DAS IST ALPHA! ist Wegbegleiter, Coach und Kumpel für alle Lebenslagen. Direkt, unterhaltsam und im typischen Kollegah-Sound werden die zehn wichtigsten Regeln vorgestellt, die man verinnerlicht haben sollte, wenn man sich auf den lohnenden Weg zu Erfolg, Geld und Glück im Leben begeben möchte. Mehr Boss geht nicht!“
Wir nehmen also alles wieder zurück. Das Alpha-Männchen als Übel vieler Probleme auf der Welt ist ja nicht neu und alle Politiker_innen sind so gestrickt, auch die weiblichen (Alpha-Weibchen), aber die Ratgeber-Bücher, die sich im Duktus dem Zeitgeist angepasst haben, verursachen ja nicht erst, seit sie genau das getan haben, ein Problem: Während kaum ein Mensch, der auf Moral hält, Politiker werden will, es also dahingehend kaum Ratgeber-Literatur gibt, weil kein Markt vorhanden, will doch fast jeder beraten werden, wie er jenseits dieses Berufs Erfolg haben könnte, indem er dicke Zigarren raucht, Anzüge trägt, die zwei Nummern zu klein sind und per Anabolika den passend zu klotzigen Körper für die zu kleinen Anzüge aufbaut.

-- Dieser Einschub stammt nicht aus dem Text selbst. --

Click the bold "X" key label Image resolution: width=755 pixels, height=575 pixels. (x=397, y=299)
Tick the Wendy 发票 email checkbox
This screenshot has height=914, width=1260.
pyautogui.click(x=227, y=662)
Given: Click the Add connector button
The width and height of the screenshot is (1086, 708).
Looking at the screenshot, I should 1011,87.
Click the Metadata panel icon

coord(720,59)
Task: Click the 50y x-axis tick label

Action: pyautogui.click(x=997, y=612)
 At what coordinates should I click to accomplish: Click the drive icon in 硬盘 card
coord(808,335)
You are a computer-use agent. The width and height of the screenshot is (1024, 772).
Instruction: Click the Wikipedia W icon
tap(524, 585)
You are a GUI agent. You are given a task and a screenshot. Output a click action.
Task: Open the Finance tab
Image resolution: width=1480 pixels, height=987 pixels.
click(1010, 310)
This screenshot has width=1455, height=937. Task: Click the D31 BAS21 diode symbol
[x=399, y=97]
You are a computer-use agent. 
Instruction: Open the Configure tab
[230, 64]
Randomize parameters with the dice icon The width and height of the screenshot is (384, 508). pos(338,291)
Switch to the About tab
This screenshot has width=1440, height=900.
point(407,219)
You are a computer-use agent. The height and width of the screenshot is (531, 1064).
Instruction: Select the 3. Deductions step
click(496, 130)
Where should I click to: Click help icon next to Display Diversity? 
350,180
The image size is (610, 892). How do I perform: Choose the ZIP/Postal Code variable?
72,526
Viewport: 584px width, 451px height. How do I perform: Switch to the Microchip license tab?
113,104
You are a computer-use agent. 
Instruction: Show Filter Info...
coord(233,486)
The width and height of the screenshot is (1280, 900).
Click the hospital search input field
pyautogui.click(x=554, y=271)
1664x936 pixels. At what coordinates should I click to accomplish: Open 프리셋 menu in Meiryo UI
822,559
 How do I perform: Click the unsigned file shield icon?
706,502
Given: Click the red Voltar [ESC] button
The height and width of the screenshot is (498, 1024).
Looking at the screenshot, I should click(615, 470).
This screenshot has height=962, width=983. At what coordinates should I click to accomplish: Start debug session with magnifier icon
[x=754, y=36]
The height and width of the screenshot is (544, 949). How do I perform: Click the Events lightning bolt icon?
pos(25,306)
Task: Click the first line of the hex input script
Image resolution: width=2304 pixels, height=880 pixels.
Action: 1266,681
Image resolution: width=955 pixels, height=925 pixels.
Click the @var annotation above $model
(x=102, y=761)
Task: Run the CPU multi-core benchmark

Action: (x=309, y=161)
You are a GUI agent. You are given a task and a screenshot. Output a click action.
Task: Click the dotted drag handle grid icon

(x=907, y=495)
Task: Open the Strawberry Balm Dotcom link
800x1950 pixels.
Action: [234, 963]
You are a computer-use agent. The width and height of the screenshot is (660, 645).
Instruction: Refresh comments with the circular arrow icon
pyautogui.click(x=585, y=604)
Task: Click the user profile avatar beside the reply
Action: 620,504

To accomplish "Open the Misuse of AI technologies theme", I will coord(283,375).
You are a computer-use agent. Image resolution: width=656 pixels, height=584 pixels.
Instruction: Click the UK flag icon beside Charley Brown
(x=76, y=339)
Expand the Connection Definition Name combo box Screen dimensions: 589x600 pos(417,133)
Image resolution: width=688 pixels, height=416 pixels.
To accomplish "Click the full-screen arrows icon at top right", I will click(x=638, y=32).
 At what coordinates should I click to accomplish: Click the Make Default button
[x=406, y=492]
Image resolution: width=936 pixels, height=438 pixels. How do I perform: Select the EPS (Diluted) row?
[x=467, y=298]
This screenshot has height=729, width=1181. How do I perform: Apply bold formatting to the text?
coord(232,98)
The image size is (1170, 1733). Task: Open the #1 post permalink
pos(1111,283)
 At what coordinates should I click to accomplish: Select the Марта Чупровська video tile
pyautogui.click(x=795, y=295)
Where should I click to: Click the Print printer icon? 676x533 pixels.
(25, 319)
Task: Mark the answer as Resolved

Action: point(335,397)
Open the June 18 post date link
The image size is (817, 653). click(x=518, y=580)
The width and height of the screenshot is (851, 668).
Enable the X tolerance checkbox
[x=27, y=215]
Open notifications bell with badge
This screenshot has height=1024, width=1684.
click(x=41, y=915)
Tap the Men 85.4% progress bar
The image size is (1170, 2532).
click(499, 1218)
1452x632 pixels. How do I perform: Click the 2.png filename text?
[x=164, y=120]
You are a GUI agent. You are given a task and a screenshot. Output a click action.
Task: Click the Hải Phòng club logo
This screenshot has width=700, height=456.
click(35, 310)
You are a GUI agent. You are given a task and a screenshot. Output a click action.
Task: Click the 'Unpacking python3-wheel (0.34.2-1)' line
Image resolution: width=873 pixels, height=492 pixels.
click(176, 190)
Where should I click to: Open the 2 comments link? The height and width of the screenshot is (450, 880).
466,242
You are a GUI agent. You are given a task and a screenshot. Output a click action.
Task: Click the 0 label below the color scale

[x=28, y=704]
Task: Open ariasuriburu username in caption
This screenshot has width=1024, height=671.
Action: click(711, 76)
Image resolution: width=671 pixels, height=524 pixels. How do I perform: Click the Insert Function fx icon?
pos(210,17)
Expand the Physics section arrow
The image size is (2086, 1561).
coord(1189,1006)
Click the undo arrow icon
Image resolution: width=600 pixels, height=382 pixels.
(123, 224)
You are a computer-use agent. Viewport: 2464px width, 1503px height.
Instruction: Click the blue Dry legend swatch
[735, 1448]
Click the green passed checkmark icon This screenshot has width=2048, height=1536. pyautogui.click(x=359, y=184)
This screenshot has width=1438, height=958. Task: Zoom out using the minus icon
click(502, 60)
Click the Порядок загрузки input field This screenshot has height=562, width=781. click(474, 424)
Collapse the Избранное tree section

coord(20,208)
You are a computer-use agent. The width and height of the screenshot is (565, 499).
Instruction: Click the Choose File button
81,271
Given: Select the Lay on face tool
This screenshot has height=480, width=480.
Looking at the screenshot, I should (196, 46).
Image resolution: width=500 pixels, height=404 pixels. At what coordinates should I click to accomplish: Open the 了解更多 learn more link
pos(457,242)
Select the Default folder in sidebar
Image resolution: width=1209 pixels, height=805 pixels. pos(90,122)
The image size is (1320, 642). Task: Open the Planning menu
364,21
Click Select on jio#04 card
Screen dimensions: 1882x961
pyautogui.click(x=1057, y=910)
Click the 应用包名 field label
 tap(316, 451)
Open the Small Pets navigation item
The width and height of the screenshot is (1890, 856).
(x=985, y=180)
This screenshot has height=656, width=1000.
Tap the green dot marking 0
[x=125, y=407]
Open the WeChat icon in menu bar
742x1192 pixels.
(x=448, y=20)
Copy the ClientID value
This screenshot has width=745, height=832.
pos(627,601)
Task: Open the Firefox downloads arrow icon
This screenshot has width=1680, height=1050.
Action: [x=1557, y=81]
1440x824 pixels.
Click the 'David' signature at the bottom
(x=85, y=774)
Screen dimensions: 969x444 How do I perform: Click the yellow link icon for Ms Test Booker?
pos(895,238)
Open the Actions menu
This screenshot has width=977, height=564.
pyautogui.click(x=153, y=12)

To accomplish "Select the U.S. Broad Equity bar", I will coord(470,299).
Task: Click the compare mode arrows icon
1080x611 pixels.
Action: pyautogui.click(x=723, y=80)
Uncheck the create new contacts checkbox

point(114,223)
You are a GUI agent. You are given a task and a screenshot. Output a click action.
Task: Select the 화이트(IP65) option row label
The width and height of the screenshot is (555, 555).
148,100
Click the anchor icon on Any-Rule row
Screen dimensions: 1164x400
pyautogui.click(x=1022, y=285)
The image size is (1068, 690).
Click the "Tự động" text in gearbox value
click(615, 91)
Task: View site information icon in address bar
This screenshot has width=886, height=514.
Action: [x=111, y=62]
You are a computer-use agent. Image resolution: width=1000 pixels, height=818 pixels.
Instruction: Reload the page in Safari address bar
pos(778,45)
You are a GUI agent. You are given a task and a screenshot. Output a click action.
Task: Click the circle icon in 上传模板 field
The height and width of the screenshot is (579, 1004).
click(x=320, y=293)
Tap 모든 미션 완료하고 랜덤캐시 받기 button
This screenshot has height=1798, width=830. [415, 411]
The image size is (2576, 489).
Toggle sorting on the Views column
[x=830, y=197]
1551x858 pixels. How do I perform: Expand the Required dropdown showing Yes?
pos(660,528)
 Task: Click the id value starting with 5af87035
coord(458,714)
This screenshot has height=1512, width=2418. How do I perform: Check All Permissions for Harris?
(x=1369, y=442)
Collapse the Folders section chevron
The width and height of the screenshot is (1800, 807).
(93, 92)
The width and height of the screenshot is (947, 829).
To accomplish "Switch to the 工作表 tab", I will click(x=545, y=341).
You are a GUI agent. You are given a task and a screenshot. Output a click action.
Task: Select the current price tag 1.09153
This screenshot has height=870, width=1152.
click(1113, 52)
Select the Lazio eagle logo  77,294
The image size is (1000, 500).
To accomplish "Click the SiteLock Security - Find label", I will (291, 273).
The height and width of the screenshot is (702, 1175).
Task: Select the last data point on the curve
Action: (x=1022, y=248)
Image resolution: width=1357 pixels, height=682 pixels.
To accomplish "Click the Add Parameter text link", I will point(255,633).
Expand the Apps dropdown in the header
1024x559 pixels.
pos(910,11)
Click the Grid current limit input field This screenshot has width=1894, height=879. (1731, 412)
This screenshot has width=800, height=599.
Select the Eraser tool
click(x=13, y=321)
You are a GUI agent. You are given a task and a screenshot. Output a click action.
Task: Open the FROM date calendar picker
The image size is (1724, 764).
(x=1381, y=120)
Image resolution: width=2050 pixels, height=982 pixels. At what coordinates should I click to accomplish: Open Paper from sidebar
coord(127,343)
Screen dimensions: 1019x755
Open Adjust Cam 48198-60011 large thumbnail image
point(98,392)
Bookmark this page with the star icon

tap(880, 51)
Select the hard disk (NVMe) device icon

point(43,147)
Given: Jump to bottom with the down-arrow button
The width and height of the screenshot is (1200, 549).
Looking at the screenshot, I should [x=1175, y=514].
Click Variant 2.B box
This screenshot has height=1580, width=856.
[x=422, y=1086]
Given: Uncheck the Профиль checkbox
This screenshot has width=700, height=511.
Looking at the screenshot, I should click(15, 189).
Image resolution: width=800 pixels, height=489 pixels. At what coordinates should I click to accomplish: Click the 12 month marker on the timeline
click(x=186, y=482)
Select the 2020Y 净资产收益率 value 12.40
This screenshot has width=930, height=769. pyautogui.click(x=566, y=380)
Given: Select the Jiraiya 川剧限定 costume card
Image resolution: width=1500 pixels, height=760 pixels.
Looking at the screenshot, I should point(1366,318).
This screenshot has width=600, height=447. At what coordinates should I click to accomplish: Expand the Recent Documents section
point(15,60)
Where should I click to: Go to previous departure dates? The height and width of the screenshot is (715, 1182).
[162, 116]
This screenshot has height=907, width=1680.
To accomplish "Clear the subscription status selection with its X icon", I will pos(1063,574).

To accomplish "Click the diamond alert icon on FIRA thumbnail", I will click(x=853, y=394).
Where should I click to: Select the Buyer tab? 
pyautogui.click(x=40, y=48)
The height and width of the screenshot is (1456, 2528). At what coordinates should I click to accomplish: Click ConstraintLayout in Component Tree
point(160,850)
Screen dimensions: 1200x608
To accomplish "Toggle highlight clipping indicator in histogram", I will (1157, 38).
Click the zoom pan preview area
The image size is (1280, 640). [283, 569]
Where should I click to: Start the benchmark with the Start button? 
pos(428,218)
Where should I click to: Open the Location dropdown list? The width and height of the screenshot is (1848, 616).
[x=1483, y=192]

Nein, wir fangen jetzt nicht an, darüber nachzudenken, welche Formen eines erfüllten Lebens es jenseits von Erfolg = Glück = Arschloch sein dürfen noch geben könnte und warum solche Bücher wie „Das ist Alpha!“ ganz oben auf den Bestsellerlisten über den Zustand der Gesellschaft ebenso viel aussagen dürften wie Chemnitz etc.
Aber in allem Scheiß liegt auch eine Hoffnung.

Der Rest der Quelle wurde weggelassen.